Tanto los mayores como los pequeños se sentían entusiasmados por los relatos y la biografía de Gorki, a pesar de que la mayoría de los pequeños eran analfabetos.

En la colonia teníamos a doce niños de diez años para arriba. Eran unos arrapiezos vivos y hábiles, ladronzuelos de menudencias y eternamente sucios hasta más no poder. Siempre llegaban a la colonia en mal estado: anémicos, escrofulosos, comidos por la sarna. Ekaterina Grigórievna, nuestra enfermera y hermana voluntaria de la caridad, se afanaba incansablemente con ellos. Los pequeños estaban siempre pegados a ella, a pesar de su seriedad. Ekaterina Grigórievna sabía reprenderles de un modo maternal, conocía todas sus debilidades, no creía en sus palabras (yo jamás me vi libre de este defecto), no pasaba por alto ninguna falta y se indignaba manifiestamente ante cualquier iniquidad.

Pero, en cambio, sabía admirablemente hablarles con las palabras más simples, con el sentimiento más humano acerca de su madre, de la vida, de lo que cada uno de ellos sería -marino o jefe del Ejército Rojo o ingeniero-; sabía comprender toda la hondura de la terrible ofensa que la vida maldita y estúpida había causado a los pequeños. Además, sabía sobrealimentarlos: infringía a la chita callando todas las normas y reglas de abastecimiento y triunfaba fácilmente con una palabra afable sobre la feroz meticulosidad de Kalina Ivánovich.

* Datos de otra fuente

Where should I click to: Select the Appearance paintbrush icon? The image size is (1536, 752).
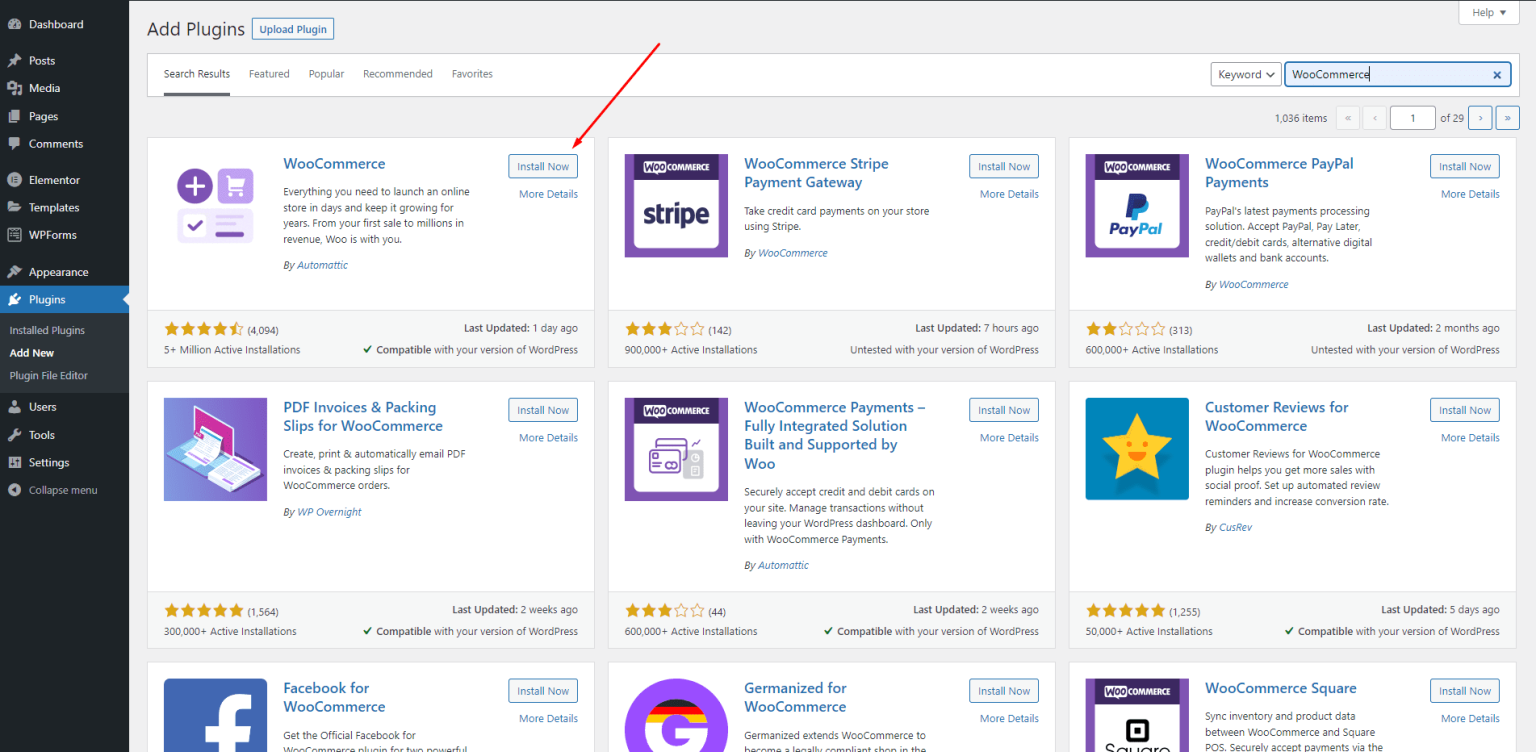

Los colonos mayores, que veían ese vínculo entre Ekaterina Grigórievna y los pequeños, no lo estorbaban y con un aire protector y bonachón cumplían siempre los pequeños ruegos de Ekaterina Grigórievna: cuidar de que el pequeño se bañase debidamente, que se enjabonara bien, que no fumase, que no desgarrara su traje, que no se pelease con Petka, etc.

Gracias en gran parte a Ekaterina Grigórievna, los muchachos mayores de nuestra colonia quisieron siempre a los pequeños, les trataron siempre como hermanos mayores: con cariño, con rigor y con solicitud.